**Material to process:**

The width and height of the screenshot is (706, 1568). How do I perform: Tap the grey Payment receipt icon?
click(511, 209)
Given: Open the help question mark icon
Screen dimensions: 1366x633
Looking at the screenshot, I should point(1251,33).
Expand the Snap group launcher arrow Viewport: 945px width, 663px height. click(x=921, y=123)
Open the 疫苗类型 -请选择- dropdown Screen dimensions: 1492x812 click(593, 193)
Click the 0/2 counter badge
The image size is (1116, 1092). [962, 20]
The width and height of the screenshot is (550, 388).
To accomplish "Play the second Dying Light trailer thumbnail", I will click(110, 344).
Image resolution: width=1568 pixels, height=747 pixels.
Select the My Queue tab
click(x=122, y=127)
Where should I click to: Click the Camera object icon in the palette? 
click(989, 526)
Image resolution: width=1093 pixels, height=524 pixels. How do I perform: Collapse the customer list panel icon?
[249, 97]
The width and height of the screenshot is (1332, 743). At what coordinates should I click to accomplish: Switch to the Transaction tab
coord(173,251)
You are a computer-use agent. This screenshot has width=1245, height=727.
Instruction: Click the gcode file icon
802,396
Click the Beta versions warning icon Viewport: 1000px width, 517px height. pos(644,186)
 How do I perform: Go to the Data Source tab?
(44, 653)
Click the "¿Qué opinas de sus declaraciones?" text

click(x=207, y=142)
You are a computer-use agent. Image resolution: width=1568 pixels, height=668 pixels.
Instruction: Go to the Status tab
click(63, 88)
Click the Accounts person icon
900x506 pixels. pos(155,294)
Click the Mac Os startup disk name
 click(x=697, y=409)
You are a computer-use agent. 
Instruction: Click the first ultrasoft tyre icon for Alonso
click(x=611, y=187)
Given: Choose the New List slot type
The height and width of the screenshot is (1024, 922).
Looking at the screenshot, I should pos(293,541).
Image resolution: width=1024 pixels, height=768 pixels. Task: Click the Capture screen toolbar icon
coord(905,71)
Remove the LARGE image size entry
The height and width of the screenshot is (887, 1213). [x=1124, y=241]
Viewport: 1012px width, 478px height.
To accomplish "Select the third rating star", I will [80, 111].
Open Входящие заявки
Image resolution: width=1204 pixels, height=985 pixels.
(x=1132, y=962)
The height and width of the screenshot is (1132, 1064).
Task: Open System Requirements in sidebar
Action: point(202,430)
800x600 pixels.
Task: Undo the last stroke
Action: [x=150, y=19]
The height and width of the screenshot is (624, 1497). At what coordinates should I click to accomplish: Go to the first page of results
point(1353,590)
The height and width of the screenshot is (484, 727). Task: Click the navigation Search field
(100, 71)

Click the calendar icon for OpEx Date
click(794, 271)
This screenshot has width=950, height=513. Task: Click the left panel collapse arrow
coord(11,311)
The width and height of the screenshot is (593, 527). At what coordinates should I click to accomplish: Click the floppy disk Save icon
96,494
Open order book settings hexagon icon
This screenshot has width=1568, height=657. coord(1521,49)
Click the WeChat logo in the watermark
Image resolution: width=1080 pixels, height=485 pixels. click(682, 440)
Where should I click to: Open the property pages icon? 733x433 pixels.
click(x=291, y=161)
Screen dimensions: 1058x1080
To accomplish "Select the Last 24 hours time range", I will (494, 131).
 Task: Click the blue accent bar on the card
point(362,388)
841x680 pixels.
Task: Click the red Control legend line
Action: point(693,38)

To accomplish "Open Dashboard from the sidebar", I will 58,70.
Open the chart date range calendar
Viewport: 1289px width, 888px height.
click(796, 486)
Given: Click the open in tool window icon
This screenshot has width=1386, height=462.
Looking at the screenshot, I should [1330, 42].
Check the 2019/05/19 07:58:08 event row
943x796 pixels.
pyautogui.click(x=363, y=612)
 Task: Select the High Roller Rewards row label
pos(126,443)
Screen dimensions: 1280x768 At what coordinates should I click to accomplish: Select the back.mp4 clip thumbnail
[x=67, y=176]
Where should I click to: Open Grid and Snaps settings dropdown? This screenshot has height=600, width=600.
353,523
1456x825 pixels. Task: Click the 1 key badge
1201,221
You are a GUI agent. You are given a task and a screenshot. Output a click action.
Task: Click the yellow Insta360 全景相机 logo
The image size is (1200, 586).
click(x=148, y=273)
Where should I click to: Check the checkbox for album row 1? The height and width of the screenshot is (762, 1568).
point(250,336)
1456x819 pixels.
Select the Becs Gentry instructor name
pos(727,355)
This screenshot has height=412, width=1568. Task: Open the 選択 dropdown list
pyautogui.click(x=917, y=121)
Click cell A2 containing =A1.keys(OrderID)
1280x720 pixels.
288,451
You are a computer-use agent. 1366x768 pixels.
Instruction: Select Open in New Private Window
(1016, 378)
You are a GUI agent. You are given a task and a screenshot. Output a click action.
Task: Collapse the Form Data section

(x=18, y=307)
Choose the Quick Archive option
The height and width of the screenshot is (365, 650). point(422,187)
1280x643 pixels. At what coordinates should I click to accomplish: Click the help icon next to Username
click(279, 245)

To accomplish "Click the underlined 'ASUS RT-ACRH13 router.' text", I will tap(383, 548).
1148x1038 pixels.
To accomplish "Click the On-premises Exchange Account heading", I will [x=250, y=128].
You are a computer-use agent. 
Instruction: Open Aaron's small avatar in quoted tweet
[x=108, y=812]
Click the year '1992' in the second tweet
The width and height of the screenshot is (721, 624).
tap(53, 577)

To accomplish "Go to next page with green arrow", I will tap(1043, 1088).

**Problem to work on:**
Send back each record exactly, and include them all.

**Solution to the problem:**
The width and height of the screenshot is (706, 1568). How do I perform: Tap the grey Payment receipt icon?
click(511, 209)
Given: Open the help question mark icon
Screen dimensions: 1366x633
Looking at the screenshot, I should point(1251,33).
Expand the Snap group launcher arrow Viewport: 945px width, 663px height. click(x=921, y=123)
Open the 疫苗类型 -请选择- dropdown Screen dimensions: 1492x812 click(593, 193)
Click the 0/2 counter badge
The image size is (1116, 1092). [962, 20]
The width and height of the screenshot is (550, 388).
To accomplish "Play the second Dying Light trailer thumbnail", I will click(110, 344).
Image resolution: width=1568 pixels, height=747 pixels.
Select the My Queue tab
click(x=122, y=127)
Where should I click to: Click the Camera object icon in the palette? 
click(989, 526)
Image resolution: width=1093 pixels, height=524 pixels. How do I perform: Collapse the customer list panel icon?
[249, 97]
The width and height of the screenshot is (1332, 743). At what coordinates should I click to accomplish: Switch to the Transaction tab
coord(173,251)
You are a computer-use agent. This screenshot has width=1245, height=727.
Instruction: Click the gcode file icon
802,396
Click the Beta versions warning icon Viewport: 1000px width, 517px height. pos(644,186)
 How do I perform: Go to the Data Source tab?
(44, 653)
Click the "¿Qué opinas de sus declaraciones?" text

click(x=207, y=142)
You are a computer-use agent. Image resolution: width=1568 pixels, height=668 pixels.
Instruction: Go to the Status tab
click(63, 88)
Click the Accounts person icon
900x506 pixels. pos(155,294)
Click the Mac Os startup disk name
 click(x=697, y=409)
You are a computer-use agent. 
Instruction: Click the first ultrasoft tyre icon for Alonso
click(x=611, y=187)
Given: Choose the New List slot type
The height and width of the screenshot is (1024, 922).
Looking at the screenshot, I should pos(293,541).
Image resolution: width=1024 pixels, height=768 pixels. Task: Click the Capture screen toolbar icon
coord(905,71)
Remove the LARGE image size entry
The height and width of the screenshot is (887, 1213). [x=1124, y=241]
Viewport: 1012px width, 478px height.
To accomplish "Select the third rating star", I will [80, 111].
Open Входящие заявки
Image resolution: width=1204 pixels, height=985 pixels.
(x=1132, y=962)
The height and width of the screenshot is (1132, 1064).
Task: Open System Requirements in sidebar
Action: point(202,430)
800x600 pixels.
Task: Undo the last stroke
Action: [x=150, y=19]
The height and width of the screenshot is (624, 1497). At what coordinates should I click to accomplish: Go to the first page of results
point(1353,590)
The height and width of the screenshot is (484, 727). Task: Click the navigation Search field
(100, 71)

Click the calendar icon for OpEx Date
click(794, 271)
This screenshot has width=950, height=513. Task: Click the left panel collapse arrow
coord(11,311)
The width and height of the screenshot is (593, 527). At what coordinates should I click to accomplish: Click the floppy disk Save icon
96,494
Open order book settings hexagon icon
This screenshot has width=1568, height=657. coord(1521,49)
Click the WeChat logo in the watermark
Image resolution: width=1080 pixels, height=485 pixels. click(682, 440)
Where should I click to: Open the property pages icon? 733x433 pixels.
click(x=291, y=161)
Screen dimensions: 1058x1080
To accomplish "Select the Last 24 hours time range", I will (494, 131).
 Task: Click the blue accent bar on the card
point(362,388)
841x680 pixels.
Task: Click the red Control legend line
Action: point(693,38)

To accomplish "Open Dashboard from the sidebar", I will 58,70.
Open the chart date range calendar
Viewport: 1289px width, 888px height.
click(796, 486)
Given: Click the open in tool window icon
This screenshot has width=1386, height=462.
Looking at the screenshot, I should [1330, 42].
Check the 2019/05/19 07:58:08 event row
943x796 pixels.
pyautogui.click(x=363, y=612)
 Task: Select the High Roller Rewards row label
pos(126,443)
Screen dimensions: 1280x768 At what coordinates should I click to accomplish: Select the back.mp4 clip thumbnail
[x=67, y=176]
Where should I click to: Open Grid and Snaps settings dropdown? This screenshot has height=600, width=600.
353,523
1456x825 pixels. Task: Click the 1 key badge
1201,221
You are a GUI agent. You are given a task and a screenshot. Output a click action.
Task: Click the yellow Insta360 全景相机 logo
The image size is (1200, 586).
click(x=148, y=273)
Where should I click to: Check the checkbox for album row 1? The height and width of the screenshot is (762, 1568).
point(250,336)
1456x819 pixels.
Select the Becs Gentry instructor name
pos(727,355)
This screenshot has height=412, width=1568. Task: Open the 選択 dropdown list
pyautogui.click(x=917, y=121)
Click cell A2 containing =A1.keys(OrderID)
1280x720 pixels.
288,451
You are a computer-use agent. 1366x768 pixels.
Instruction: Select Open in New Private Window
(1016, 378)
You are a GUI agent. You are given a task and a screenshot. Output a click action.
Task: Collapse the Form Data section

(x=18, y=307)
Choose the Quick Archive option
The height and width of the screenshot is (365, 650). point(422,187)
1280x643 pixels. At what coordinates should I click to accomplish: Click the help icon next to Username
click(279, 245)

To accomplish "Click the underlined 'ASUS RT-ACRH13 router.' text", I will tap(383, 548).
1148x1038 pixels.
To accomplish "Click the On-premises Exchange Account heading", I will [x=250, y=128].
You are a computer-use agent. 
Instruction: Open Aaron's small avatar in quoted tweet
[x=108, y=812]
Click the year '1992' in the second tweet
The width and height of the screenshot is (721, 624).
tap(53, 577)

To accomplish "Go to next page with green arrow", I will tap(1043, 1088).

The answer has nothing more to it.